**Saved data entries**:
◆ ◆ ◆ ◆ ◆

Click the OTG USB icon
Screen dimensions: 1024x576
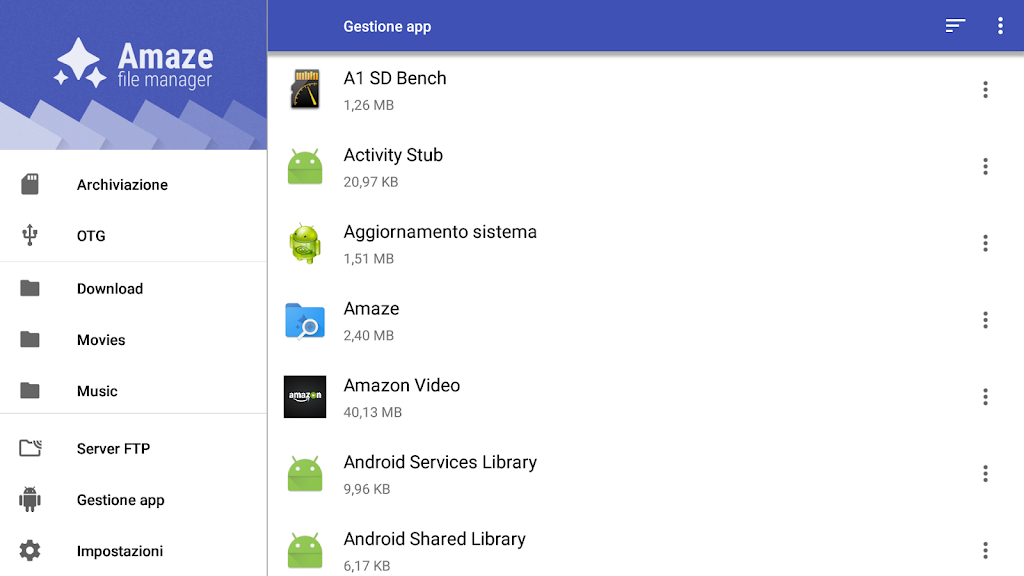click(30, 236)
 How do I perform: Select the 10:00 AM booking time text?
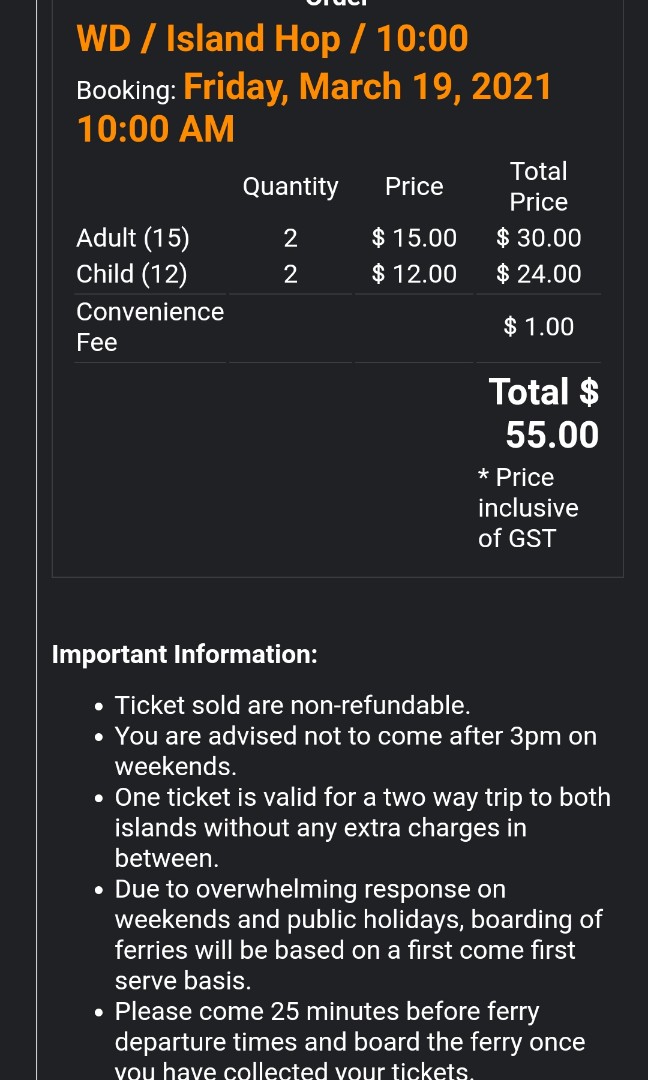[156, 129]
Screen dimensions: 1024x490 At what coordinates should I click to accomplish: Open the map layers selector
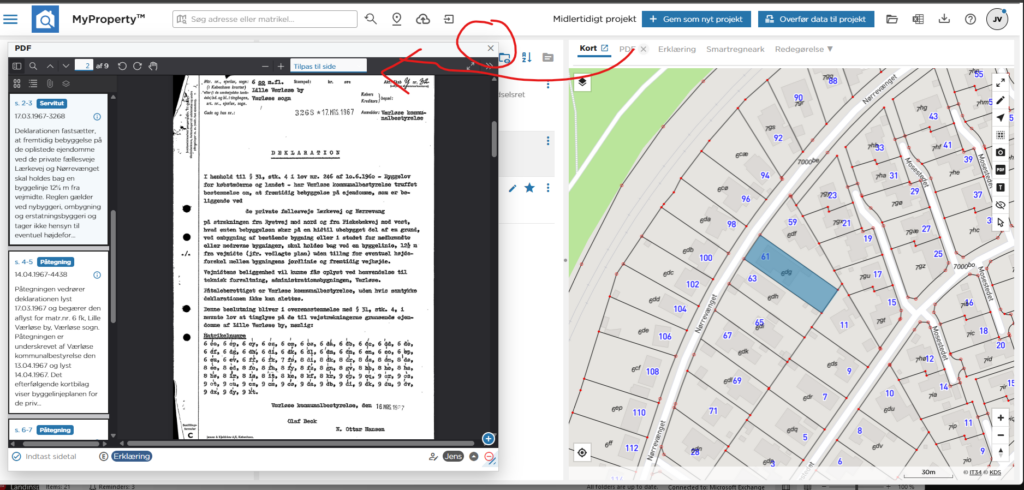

◆ ◆ ◆ ◆ ◆

**Work request**: Could you set down the records above exactly, skipping any picture?

**Task output**:
Click the OTG USB icon
Screen dimensions: 1024x576
click(30, 236)
 How do I perform: Select the 10:00 AM booking time text?
[156, 129]
Screen dimensions: 1024x490 At what coordinates should I click to accomplish: Open the map layers selector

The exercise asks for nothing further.